> _ページ本文_
==*==
今後は、地域資源を活かした新たな産業の創出や、テレワークの推進などによる雇用の確保が求められています。
4. 都市機能・生活利便性から見た違い
都会と地方の違いは、都市機能や生活利便性の面でも明らかです。
都会は、商業施設や医療機関、教育機関などが充実しています。
24時間営業の店舗もあり、いつでも必要なものが手に入ります。
一方、地方は都市機能が限定的で、不便を感じる場面も少なくありません。
4-1. 東京の商業集積度
東京都内には、全国の約1割に相当する30,994の小売店舗が集中しています。
これは、全国の市区町村で最多の数字です。
百貨店や大型ショッピングセンターから、専門店や個人経営の店舗まで、あらゆる業態が揃っています。
東京はまさに「買い物天国」と言えるでしょう。
4-2. 地方都市の医療・教育の現状
地方都市でも、一定の医療機関や教育機関は整備されています。
しかし、東京など大都市と比べるとその数は限られています。
特に高度医療を担う大病院や、多様な学部を持つ大学などは地方では少数。
重篤な病気や専門的な研究をするなら、都会に出る必要があるケースが多いのが実情。
4-3. 過疎地域の「買い物難民」問題
過疎地域では、日常の買い物すら困難な「買い物難民」が社会問題化しています。
店舗の撤退や廃業が相次ぎ、日用品を調達する手段が失われているのです。
自家用車を運転できない高齢者などは、食料品の確保にも事欠く事態に直面しています。
移動販売車の運行やネットスーパーの利用など、行政と民間が連携した取り組みが求められます。
==*==
> _情報の活用_
1) 次の(a)〜(c)の文は、都会と地方の違いについての本文の内容と合っていますか。それぞれ「はい」か「いいえ」で答え、決め手となる本文の言葉をそのまま引用してください。
(a) 東京都内の小売店舗の数は、全国の市区町村の中で最も多い。
(b) 地方都市には、医療機関や教育機関がまったく整っていない。
(c) 過疎地域の「買い物難民」への対策は、行政だけで進めるべきだとされている。
2) 都会と地方の違いについての本文を、最後の文の続きから書き継いでください。

> _データ欄_
==*==
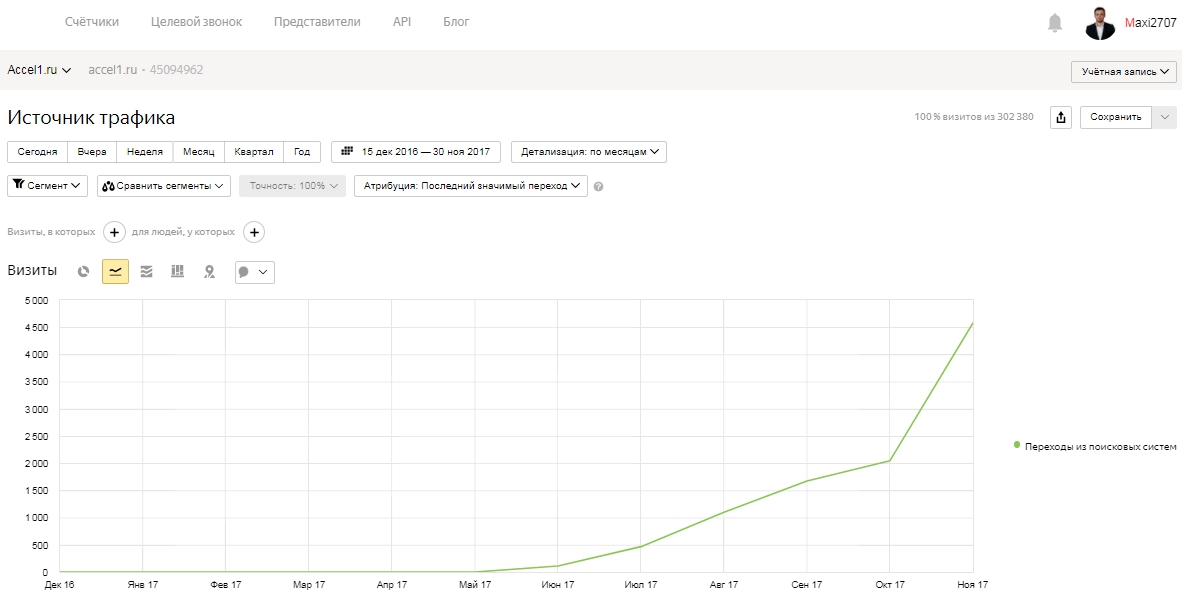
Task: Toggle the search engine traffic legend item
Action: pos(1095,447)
==*==
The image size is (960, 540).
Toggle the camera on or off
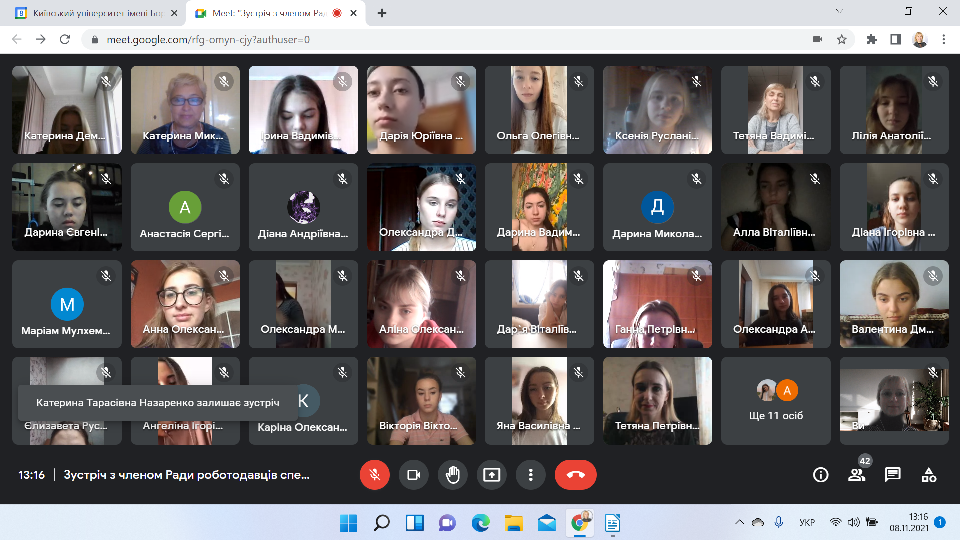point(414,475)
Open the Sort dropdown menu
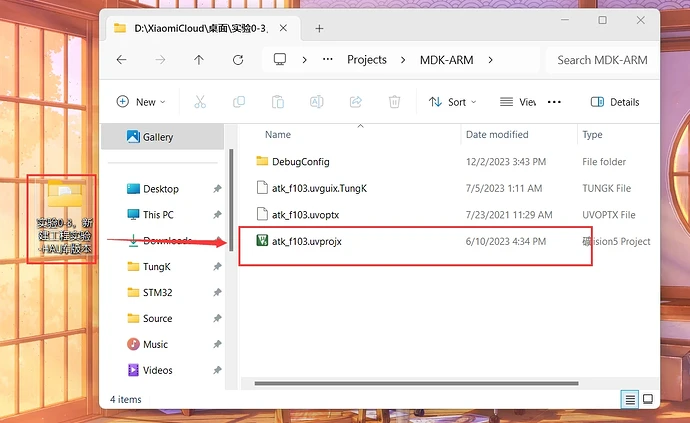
==*==
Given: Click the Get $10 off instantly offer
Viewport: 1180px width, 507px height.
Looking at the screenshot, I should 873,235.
==*==
> _活動の解答_
1)
(a) はい：「これは、全国の市区町村で最多の数字です。」
(b) いいえ：「地方都市でも、一定の医療機関や教育機関は整備されています。」
(c) いいえ：「行政と民間が連携した取り組みが求められます。」

2)
5. 自然環境・ゆとりから見た都会と地方の違い
都会と地方の違いは、自然環境の豊かさや生活のゆとりの面でも表れます。
都会は利便性が高い反面、自然が少なく、ストレスフルな環境と言えます。
一方、地方は自然が豊かで、ゆったりとした時間の流れを感じられるのが魅力です。
移住や二地域居住を選ぶ人々が増えているのも、こうした背景があるからでしょう。
5-1. 東京の緑被率の低さ
東京23区の緑被率はわずか24.2%。
コンクリートとアスファルトに囲まれた東京では、身近な自然を感じる機会が限られています。
公園や街路樹など、わずかに残された緑が、都会の中の貴重なオアシスとなっています。
- 緑被率とは、ある地域の面積に対する、森林や草地、農地、公園などの植生で覆われた土地の割合を示す指標
- 都市の環境の質を評価する上で重要な指標の一つ
- 緑被率が高いほど、ヒートアイランド現象の緩和、大気浄化、生物多様性の確保などの効果が期待できる
- 日本の都市では、市街地の拡大に伴い緑被率が年々低下傾向にある
5-2. 地方都市のゆとりと絆
地方都市では、職住近接で通勤時間が短いのが特徴です。
時間的ゆとりがあるため、家族や地域とのつながりを大切にする人が多いのも地方都市の利点です。
都会では希薄になりがちな人間関係が、地方では比較的良好に保たれているのです。
5-3. 過疎地域の豊かな自然環境
過疎地域の最大の魅力は美しい自然環境です。
澄んだ空気、清らかな水、豊かな緑。
都会では味わえない贅沢な自然が残されています。
こうした地域資源を活かし、観光振興や移住促進につなげる地方創生の取り組みが各地で進められています。
6. 文化・価値観から見た都会と地方の違い
都会と地方では、文化や価値観の違いも見られます。
都会では、個人主義的な考え方が主流で、多様性が尊重されています。
一方、地方では伝統や共同体を重んじる意識が根強く残っています。
こうした価値観の違いは、ライフスタイルにも影響を及ぼします。
6-1. 東京の個人主義と多様性
東京では、個人の自由や価値観が尊重される傾向にあります。
他人の目を気にせず、自分らしく生きるスタイルが定着しています。
ファッションや趣味、ライフスタイルも千差万別。
多様な価値観が交錯する東京は、まさに「多様性の都市」と言えるでしょう。
6-2. 地方都市の伝統文化と地縁
地方都市では、古くから伝わる伝統文化や地縁が色濃く残っています。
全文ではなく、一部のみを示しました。